The problem: Pictures aside, repeat all the entries below exactly as they appear.

BEGIN Records shown

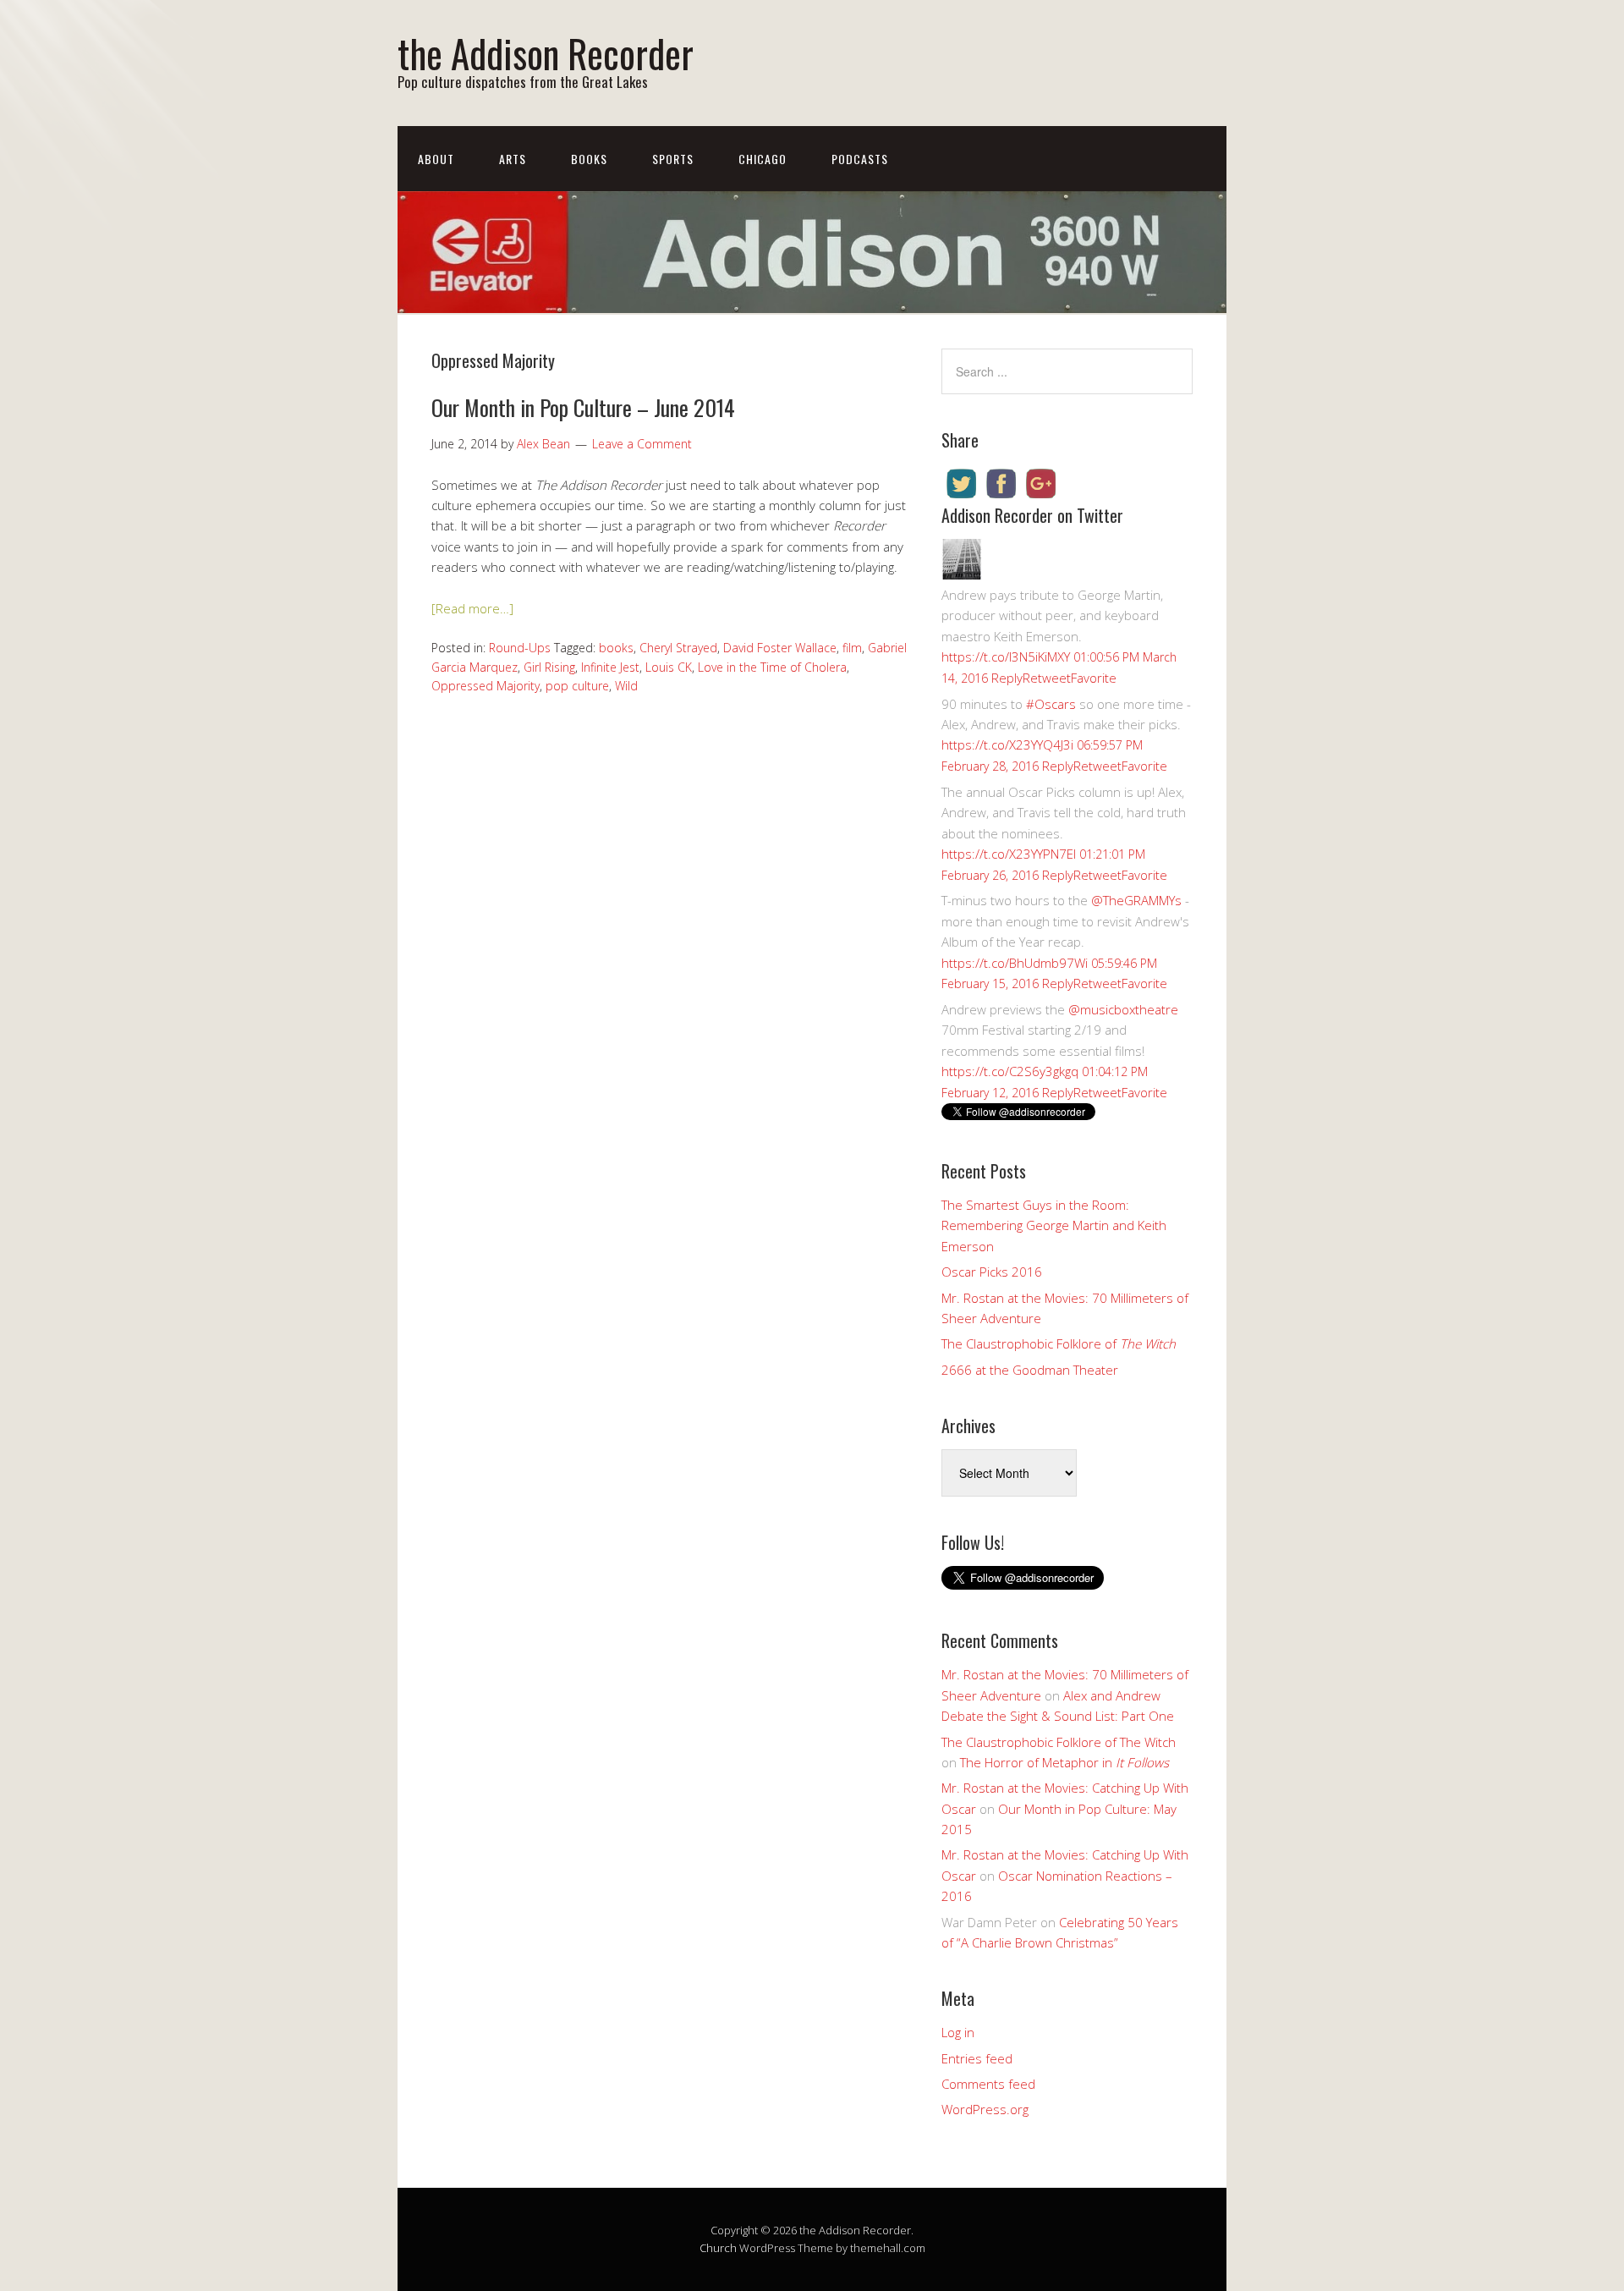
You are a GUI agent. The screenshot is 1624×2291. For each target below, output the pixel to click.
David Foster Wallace (780, 648)
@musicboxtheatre (1123, 1009)
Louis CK (668, 667)
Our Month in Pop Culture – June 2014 (583, 407)
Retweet (1047, 677)
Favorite (1093, 677)
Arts (512, 159)
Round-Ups (520, 648)
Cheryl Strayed (678, 648)
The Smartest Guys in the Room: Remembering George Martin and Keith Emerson (1053, 1225)
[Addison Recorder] (961, 574)
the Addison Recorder (546, 53)
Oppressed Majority (485, 686)
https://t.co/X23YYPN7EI (1008, 853)
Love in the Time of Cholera (772, 667)
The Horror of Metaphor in (1064, 1762)
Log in (957, 2032)
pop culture (577, 686)
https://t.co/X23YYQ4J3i (1007, 744)
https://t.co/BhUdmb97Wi (1014, 962)
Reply (1007, 677)
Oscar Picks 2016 (991, 1271)
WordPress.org (985, 2109)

END Records shown

Written response:
You are a GUI agent. The screenshot is 1624×2291. For each target below, output the pixel to click.
David Foster Wallace (780, 648)
@musicboxtheatre (1123, 1009)
Louis CK (668, 667)
Our Month in Pop Culture – June 2014 (583, 407)
Retweet (1047, 677)
Favorite (1093, 677)
Arts (512, 159)
Round-Ups (520, 648)
Cheryl Strayed (678, 648)
The Smartest Guys in the Room: Remembering George Martin and Keith Emerson (1053, 1225)
[Addison Recorder] (961, 574)
the Addison Recorder (546, 53)
Oppressed Majority (485, 686)
https://t.co/X23YYPN7EI (1008, 853)
Love in the Time of Cholera (772, 667)
The Horror of Metaphor in (1064, 1762)
Log in (957, 2032)
pop culture (577, 686)
https://t.co/X23YYQ4J3i (1007, 744)
https://t.co/BhUdmb97Wi (1014, 962)
Reply (1007, 677)
Oscar Picks 2016 (991, 1271)
WordPress.org (985, 2109)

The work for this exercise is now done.